═══ Recorded information ═══

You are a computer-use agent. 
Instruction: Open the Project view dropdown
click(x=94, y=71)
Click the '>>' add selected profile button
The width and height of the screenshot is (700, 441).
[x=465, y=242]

═══

◆ Task instructions
Reproduce every one of the records above word for word, keeping each line in its original order.

◆ Task response
You are a computer-use agent. 
Instruction: Open the Project view dropdown
click(x=94, y=71)
Click the '>>' add selected profile button
The width and height of the screenshot is (700, 441).
[x=465, y=242]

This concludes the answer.